Sono quattro i fermi eseguiti dalla Squadra Mobile della Questura di Palermo nella notte in seguito a un blitz all’interno del quartiere Zen. I malviventi sono accusati di tentato omicidio con l’aggravante del metodo mafioso nell’ambito del violento agguato a Giuseppe Colombo e ai figli Antonino e Fabrizio, avvenuto martedì 23 marzo in via Patti e che avrebbe potuto causare la morte dei tre, feriti ma riusciti a fuggire in auto. I quattro arrestati sono ritenuti i complici di Letterio e Pietro Maranzano, già sottoposti al fermo di indiziato di delitto da parte della Direzione Distrettuale Antimafia di Palermo, che ha collaborato fattivamente anche al blitz di questa mattina realizzato con successo grazie al pieno coordinamento. Teatro degli eventi il quartiere Zen di Palermo, spesso caratterizzato da omertà e da un senso di diffidenza nei confronti dell’operato delle forze dell’ordine.

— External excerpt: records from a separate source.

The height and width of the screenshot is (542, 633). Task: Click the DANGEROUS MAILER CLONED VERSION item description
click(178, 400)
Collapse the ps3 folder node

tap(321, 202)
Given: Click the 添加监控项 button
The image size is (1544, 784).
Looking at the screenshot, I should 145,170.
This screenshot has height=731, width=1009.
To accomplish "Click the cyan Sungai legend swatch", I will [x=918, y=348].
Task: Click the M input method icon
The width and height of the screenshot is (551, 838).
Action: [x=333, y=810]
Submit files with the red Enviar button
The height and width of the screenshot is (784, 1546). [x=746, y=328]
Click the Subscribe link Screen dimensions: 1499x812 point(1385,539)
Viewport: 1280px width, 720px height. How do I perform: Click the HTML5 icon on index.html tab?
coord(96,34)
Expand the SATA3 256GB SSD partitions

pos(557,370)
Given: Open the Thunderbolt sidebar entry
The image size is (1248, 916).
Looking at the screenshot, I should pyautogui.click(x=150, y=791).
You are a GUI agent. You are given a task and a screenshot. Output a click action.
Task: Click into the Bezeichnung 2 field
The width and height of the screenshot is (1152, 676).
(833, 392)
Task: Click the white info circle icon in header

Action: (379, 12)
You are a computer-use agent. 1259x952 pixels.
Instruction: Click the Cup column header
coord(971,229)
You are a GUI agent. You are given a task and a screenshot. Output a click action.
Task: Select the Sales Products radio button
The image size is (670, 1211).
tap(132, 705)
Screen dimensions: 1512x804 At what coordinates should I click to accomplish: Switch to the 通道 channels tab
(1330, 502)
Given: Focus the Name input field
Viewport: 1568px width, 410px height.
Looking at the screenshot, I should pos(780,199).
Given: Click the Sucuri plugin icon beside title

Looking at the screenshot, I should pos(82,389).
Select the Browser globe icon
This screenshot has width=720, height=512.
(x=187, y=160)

Un’operazione che può invece dare fiducia alle tante persone perbene che abitano il rione e che dimostra che non esistono zone franche all’interno del capoluogo siciliano. A scendere nei dettagli nel corso della conferenza stampa indetta negli uffici della Questura è Rodolfo Ruperti, a capo della squadra Mobile: “Un’azione così violenta e dimostrativa non si era mai registrata. Abbiamo avuto fatti più cruenti che si sono conclusi con la morte, ma le azioni non avevano mai avuto questo impatto devastante. É il concetto di gruppo paramilitare che si organizza e agisce non solo per uccidere i due Colombo, ma che in pieno giorno rischia di causare danni a persone che potevano transitare per puro caso. É una vera e propria operazione antimafia – sottolinea Ruperti – con cui andiamo a beccare quel sottobosco che alimenta le azioni illecite dello Zen. I Maranzano sono conosciuti alle forze dell’ordine, la dimostrazione di forza era nei confronti di tutti coloro che sono ostili a loro, quindi anche verso le forze dell’ordine. Speravano nella completa omertà da parte delle vittime, che in effetti abbiamo all’inizio registrato”. L’ARTICOLO CONTINUA DOPO IL VIDEO
“L’azione di forza – aggiunge nel corso della conferenza – era stata ben congeniata per terrorizzare i bersagli. Una donna coraggiosa ha cominciato a darci indicazioni, poi arricchite da un’altra testimonianza e dalle acquisizioni delle telecamere. E così abbiamo arrestato quattro persone”. Secondo le ricostruzioni degli inquirenti, martedì scorso era nata una lite apparentemente occasionale in un bar dello Zen 1, scaturita da una pacca sulle spalle all’uscita dell’esercizio commerciale. É questa la scusa dei Maranzano per alimentare una tensione immortalata dal sistema di videosorveglianza. Successivamente si cominciano a radunare diverse persone attorno alla figura dei Maranzano. A fare da mediatore nella faida è Giovanni Cefali, chiamato dal figlio Nicolò che era presente nel bar. La richiesta di Maranzano è quella di uno scontro con i figli di Colombo, che avrebbero dovuto fare a botte in un posto chiuso con delle persone. Non c’è però mediazione possibile e Cefali avvisa Giuseppe Colombo, che prova ad avvertire i figli dell’imminente pericolo ma non riesce a fare in tempo.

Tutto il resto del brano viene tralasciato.